With the song still in my head three days later as I drove to my gynecologist’s office, I told Jesus, “I want Nathan, still. I want my gynecologist to say there’s nothing wrong. I want to believe your answers to my prayers. I want to stop ruining what you promised me. I want to learn my lessons faster. I want to stop feeling like this is punishment.”
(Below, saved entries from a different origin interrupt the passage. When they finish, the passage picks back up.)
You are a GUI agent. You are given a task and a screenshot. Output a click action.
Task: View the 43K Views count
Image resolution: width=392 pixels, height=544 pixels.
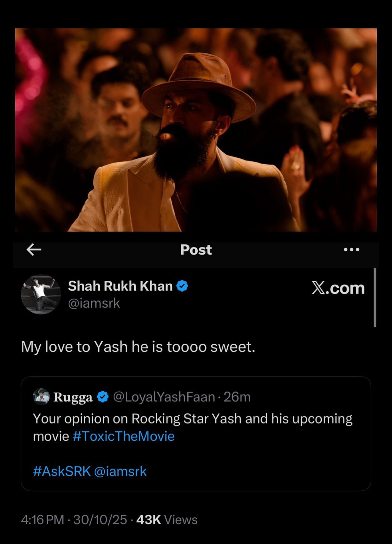point(167,520)
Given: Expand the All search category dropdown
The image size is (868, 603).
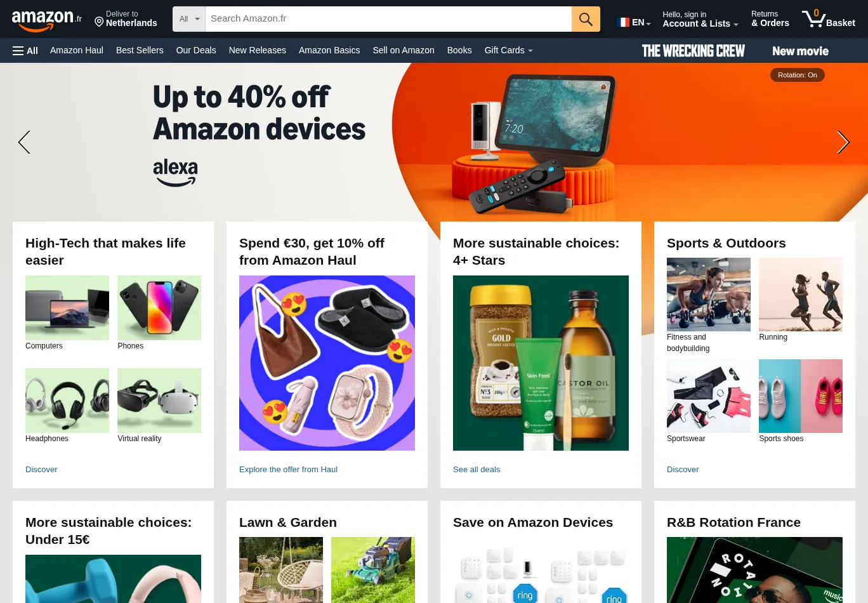Looking at the screenshot, I should [x=189, y=19].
You prayed about this, I reminded myself. It was in passing that I prayed — perhaps while changing clothes or on the treadmill — but in earnest. “OK, God. I’m almost thirty-two. Nathan is engaged now. Brian’s not the one, either. So please, tell me if I have a husband and family in my future. If the answer is no, that’s cool, but you gotta let me have casual sex.” I meant sex that was different from what I’d had with Brian or with Nathan. Sex that wasn’t confusing or naïve, that didn’t result in, or from, feeling.

The first night at the apartment of Not Nathan, a man I’d met six months prior but spent all of two dates with, I couldn’t do it. Not Nathan kissed my neck, lifted my shirt and bra to kiss my stomach and breasts. He unzipped my shorts, removed them and my panties in one swoop. He shifted my legs to spread them on the love seat we shared, knelt down, and slid his head between my knees.
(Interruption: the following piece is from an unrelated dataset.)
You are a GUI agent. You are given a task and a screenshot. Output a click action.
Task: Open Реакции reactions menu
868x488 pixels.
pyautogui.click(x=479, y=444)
I thought about how good a man’s tongue had felt there every other time. And it wasn’t for lack of skill on his part, but that God-yes rush of pleasure didn’t happen. Smelling my own scent on his face didn’t make it happen. Seeing a man close to my type — dark skin, bald, taller than me, fit enough — naked, fully viewing what I literally had dreamt about a few nights before didn’t make it happen. Telling myself, You’re a grown woman. Make it happen, didn’t make it happen. I had bargained with God, and I thought my prayer was answered. I simply couldn’t have casual sex. That meant what I wanted was still waiting for me.
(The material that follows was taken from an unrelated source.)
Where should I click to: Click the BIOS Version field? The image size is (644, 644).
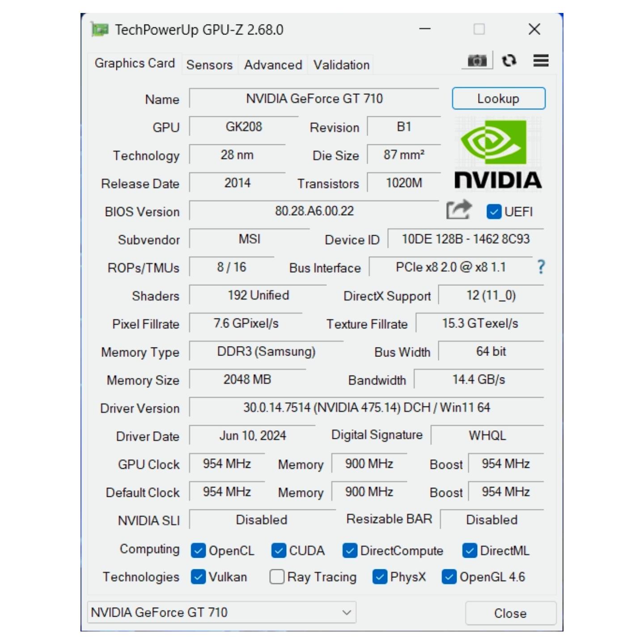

There is something arresting about honesty, the way an encounter with the truth about yourself moves you to change.

But a week later, there was enough desire, enough will, enough wetness, to act. I ignored what I had thought was God’s\answer of “Yes, you will marry and have children,” and followed my body. And three days after Not Nathan and I had sex, I was in my doctor’s office. Nothing hurt; there was just bleeding. Not like menstrual blood a woman can feel her body expelling. “It doesn’t even show up on a panty liner, but it’s there,” I told my doctor,  “on the toilet tissue,” mysterious and bright scarlet.

I had never bled from sex with Brian or Nathan.

“You used a condom?” The doctor asked, scribbling on her chart.

“Yes.”

“Then I highly doubt it’s an STD or STI. Was he a particularly large man, or had it been a while since you’d had sex?”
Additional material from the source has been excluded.